Bear in mind that you might pay different rates of CGT on different portions of the gain. For example, if your annual income is £40,270, you’ll pay 18 per cent on the first £10,000 of the gain, taking you up to the higher-rate income tax threshold of £50,270 (different thresholds apply in Scotland). You’ll then pay the higher rate of CGT (28 per cent) on the remainder.
You’ll also need to deduct your annual CGT allowance – the amount you can earn in profits before you start paying tax. This is worth £12,300 per person, so you and your wife will benefit from a total allowance of £24,600 (assuming you haven’t already used some or all of it).
Where CGT is payable on property, there’s a deadline of 30 days from the date of the sale (or transfer in your case) to report and pay the tax.
While HMRC will treat the gifted property as if you had sold it for market value, the good news is that your son won’t have to pay any stamp duty – as long as no money changes hands and it is an outright gift.

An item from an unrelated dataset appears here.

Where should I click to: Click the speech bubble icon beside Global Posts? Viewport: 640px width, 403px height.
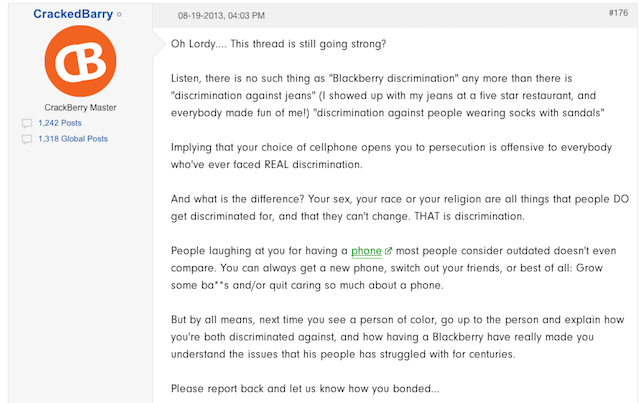[x=27, y=139]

Gifting the property to your son and taking the CGT hit now has another potential upside from a tax point of view: it will reduce the value of your estate, and therefore the inheritance tax bill that might be due after you die (assuming your overall estate exceeds the inheritance tax threshold, which stands at £325,000 – or £500,000 if your main home is being inherited by children or grandchildren). The headline rate of inheritance tax is 40 per cent – considerably more than CGT.
If you live for seven years after making a gift it will fall out of your estate altogether and won’t incur any inheritance tax. Until then, it’ll be treated as a ‘potentially exempt transfer.’ So if you die within seven years, it will be treated as part of your estate and be liable for inheritance tax.
If your potentially exempt transfers are higher than the £325,000 inheritance tax allowance, the rate at which tax is charged goes down based on how many years it’s been since the gift was made – a system known as taper relief. If you made a gift six years before your death, for example, the rate would be reduced to 8 per cent.
In reality, most gifts don’t become taxable because the £325,000 inheritance tax allowance is allocated to gifts made within seven years of the giver’s death before the rest of the estate.